* _Passage shown_
######
2. Sacred Scripture expresses and bears witness to divine revelation. It is “the word of God inasmuch as it is consigned to writing under the inspiration of the divine Spirit” (DV 9). Having been accepted and handed on by the whole Church, Scripture is both an expression and a norm of the Church’s belief: The books of Scripture, that is, communicate the belief of the Church and not merely belief within the Church. From the Church’s infallibility in believing, it follows that Scripture can contain no error in its identification of divinely revealed truth.
3. Vatican II formulates anew and reaffirms the belief of the whole Christian tradition that Scripture, including all the books of both the Old and New Testaments, was written under the inspiration of the Holy Spirit. These books thus have God as their author; they contain his word. At the same time, in Scripture God speaks only in and through human writers who by his inspiration are also true authors of their own works. It should not be supposed that either cause, divine or human, must be limited to make room for the work of the other, since the two cause in diverse ways. The result is that these humanly written works—the word of God in human words—contain precisely what God wants in them. Vatican II says: “Therefore, since everything asserted by the inspired authors or sacred writers must be held to be asserted by the Holy Spirit, it follows that the books of Scripture must be acknowledged as teaching firmly, faithfully, and without error that truth which God wanted put into the sacred writings for the sake of our salvation [note 5 omitted]. Therefore ‘all Scripture is inspired by God and useful for teaching, for reproving, for correcting, for instruction in justice; that the man of God may be perfect, equipped for every good work’ (2 Tm 3.16–17, Greek text)” (DV 11). Since the assertions of the writers are assertions of God, the teaching of Scripture is without error. Hence, in identifying divine revelation by the norm of its own understanding of Scripture, the Church—infallible in believing—can make no mistake.
######
* _Extracted information_
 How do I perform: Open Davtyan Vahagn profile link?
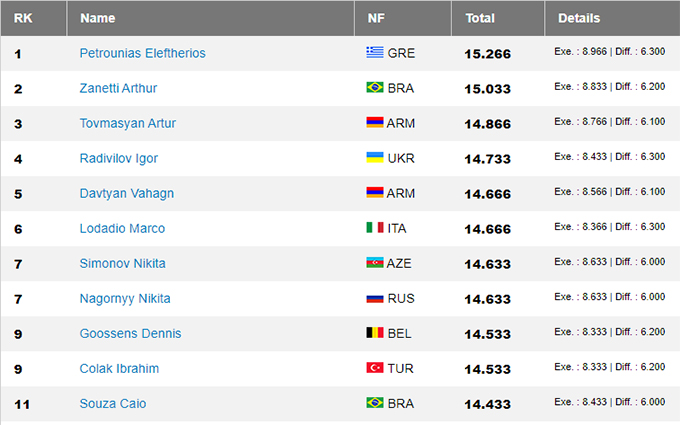tap(122, 193)
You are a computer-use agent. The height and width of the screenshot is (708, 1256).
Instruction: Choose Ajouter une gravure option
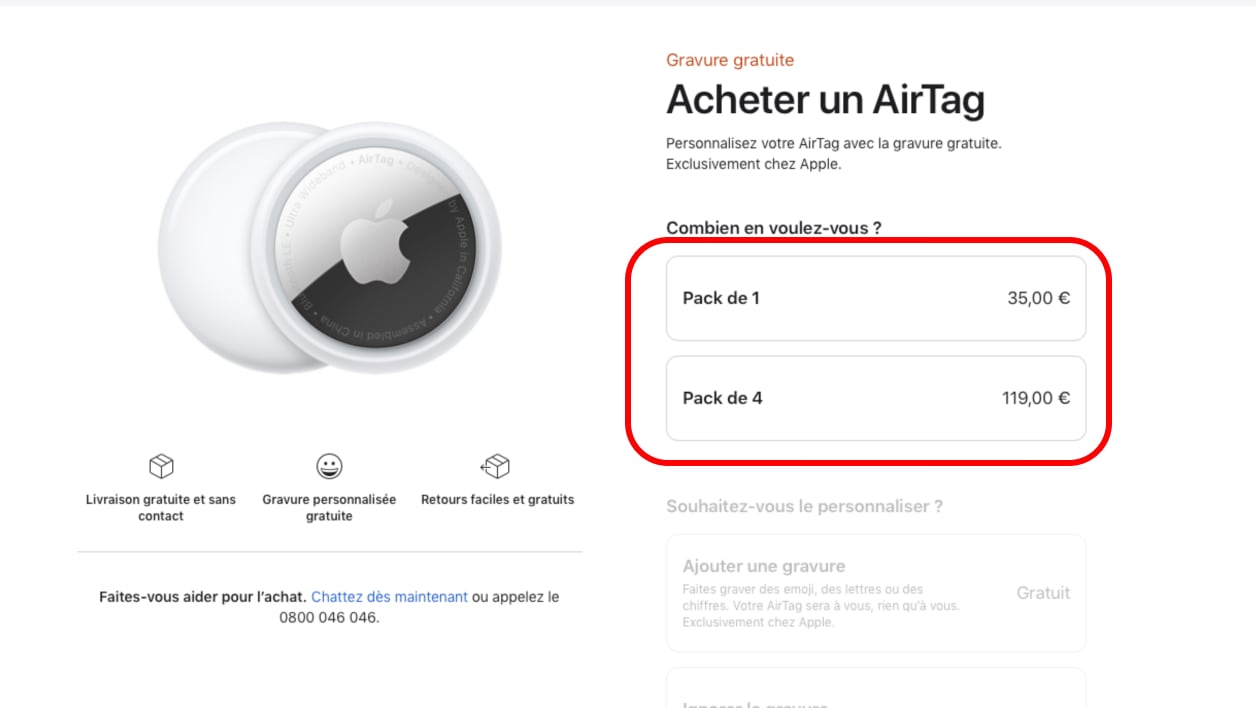876,593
######
* _Work instructions_
Rewrite the passage on Scripture and revelation from "2. Sacred Scripture" to "divinely revealed truth.", putting "God's revelation" in place of "divine revelation". Rely only on the passage on Scripture and revelation.

* _Written solution_
2. Sacred Scripture expresses and bears witness to God's revelation. It is “the word of God inasmuch as it is consigned to writing under the inspiration of the divine Spirit” (DV 9). Having been accepted and handed on by the whole Church, Scripture is both an expression and a norm of the Church’s belief: The books of Scripture, that is, communicate the belief of the Church and not merely belief within the Church. From the Church’s infallibility in believing, it follows that Scripture can contain no error in its identification of divinely revealed truth.